自白の任意性とは

2016-03-01

 裁判では自白の任意性が争われた。このような報道を目にすることがあると思います。
 これはどのようなことかというと,逮捕され取調べを受ける中で,警察官や検察官に対しては犯罪を行ったことを認めた(そのような内容の調書が作成された)ものの,裁判では無罪を主張する,というような場合です。
 
 このとき,検察官は,被告人が犯人であることの証拠の一つとして,被告人の供述調書の取調べを裁判所に求めます。 
 これに対し弁護側は,自白は任意になされたものではない,と主張します。ここで自白が任意になされたものか,任意でないのかが争われることになります。
 
 刑事訴訟法では,犯人の自白調書について「任意にされたものでない疑があると認めるときは、これを証拠とすることができない」(刑事訴訟法322条1項)と定めています。
 
 任意じゃなく自白するというのはどういう状態でしょうか。
 それは取調官が,やってないと話す被疑者に対して,「認めないと刑が重くなるぞ」「認めれば保釈で出られたり刑も軽くなるぞ」と脅したりすることがあるのです。取調べは毎日毎日朝から晩まで続きます。やってないと言い続けても信じてくれません。そのような中で,目の前のつらさか逃げるためにやってもいないことを自白してしまうことは,決して珍しいことではありません。過去の著名なえん罪事件では,やってもいないのに死刑になるような罪と認めてしまったということすらあるのです。

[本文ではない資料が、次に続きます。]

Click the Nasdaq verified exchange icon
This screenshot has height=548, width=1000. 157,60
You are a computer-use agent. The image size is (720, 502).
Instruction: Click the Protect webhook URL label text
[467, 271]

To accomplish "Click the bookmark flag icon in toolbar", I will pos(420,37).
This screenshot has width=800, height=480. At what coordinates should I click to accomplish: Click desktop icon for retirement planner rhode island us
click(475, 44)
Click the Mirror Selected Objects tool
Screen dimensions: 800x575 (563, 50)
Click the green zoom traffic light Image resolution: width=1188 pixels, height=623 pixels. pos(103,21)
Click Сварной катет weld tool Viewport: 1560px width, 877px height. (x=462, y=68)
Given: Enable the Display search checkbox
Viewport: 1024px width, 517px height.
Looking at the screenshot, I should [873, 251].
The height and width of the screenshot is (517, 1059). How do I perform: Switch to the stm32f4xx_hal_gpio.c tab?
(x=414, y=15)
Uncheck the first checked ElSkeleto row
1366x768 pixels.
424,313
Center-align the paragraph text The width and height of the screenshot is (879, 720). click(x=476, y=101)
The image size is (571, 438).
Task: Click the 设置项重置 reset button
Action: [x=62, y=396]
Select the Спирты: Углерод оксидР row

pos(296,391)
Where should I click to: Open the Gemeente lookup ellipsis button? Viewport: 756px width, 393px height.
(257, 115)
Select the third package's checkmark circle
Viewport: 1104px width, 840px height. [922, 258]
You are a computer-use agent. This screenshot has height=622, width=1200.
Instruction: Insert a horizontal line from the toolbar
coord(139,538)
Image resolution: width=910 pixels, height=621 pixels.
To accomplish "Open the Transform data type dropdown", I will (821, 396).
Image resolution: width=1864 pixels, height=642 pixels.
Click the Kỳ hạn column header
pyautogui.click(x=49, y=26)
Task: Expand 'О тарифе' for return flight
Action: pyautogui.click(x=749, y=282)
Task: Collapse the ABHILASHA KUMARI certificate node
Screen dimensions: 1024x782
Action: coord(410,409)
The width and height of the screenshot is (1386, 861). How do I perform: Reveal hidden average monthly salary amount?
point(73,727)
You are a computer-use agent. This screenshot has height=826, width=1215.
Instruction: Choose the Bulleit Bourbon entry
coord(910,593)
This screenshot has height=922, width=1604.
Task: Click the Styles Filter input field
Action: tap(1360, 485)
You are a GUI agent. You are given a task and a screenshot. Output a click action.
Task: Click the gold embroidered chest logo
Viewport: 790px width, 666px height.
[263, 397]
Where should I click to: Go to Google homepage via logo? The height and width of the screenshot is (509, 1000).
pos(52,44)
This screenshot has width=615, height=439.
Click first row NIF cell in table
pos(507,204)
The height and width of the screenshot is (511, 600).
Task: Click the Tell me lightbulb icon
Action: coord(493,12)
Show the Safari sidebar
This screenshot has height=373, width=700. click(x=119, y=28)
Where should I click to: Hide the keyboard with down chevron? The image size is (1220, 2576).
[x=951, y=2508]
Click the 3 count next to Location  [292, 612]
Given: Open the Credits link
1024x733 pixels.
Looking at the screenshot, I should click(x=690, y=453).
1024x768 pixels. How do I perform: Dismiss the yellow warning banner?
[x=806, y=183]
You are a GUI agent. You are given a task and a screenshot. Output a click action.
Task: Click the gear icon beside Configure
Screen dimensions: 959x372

 警察官や検察官は目の前の人が犯人だと思い込んでしまうと,厳しい取調べをします。他方でやってない人にとっては過去のある1日の出来事の説明をせよと言われても,きちんと説明できないことがほとんどです。やってないことを証明することはとても難しいのです。
 
 現在裁判員裁判対象事件にのように一部の事件では,取調べの可視化といって取調べを録音録画する試みがスタートしています。この録画録音は不当な取調べをなくす適切な手段になりうるのですが,現在はまだまだ不十分です。なぜなら全ての過程が録画録音されているわけではないからです。
 録画されていないところで,不当な取調べが行わるケースが後を絶ちません。

 もっとも大切なことは,そのような不本意な自白を絶対にしないことです。
 逮捕されてしまったら,できる限り早く弁護士に相談し,取調べ状況についてもきちんと伝えて,どのように対処すべきかのアドバイスを求めましょう。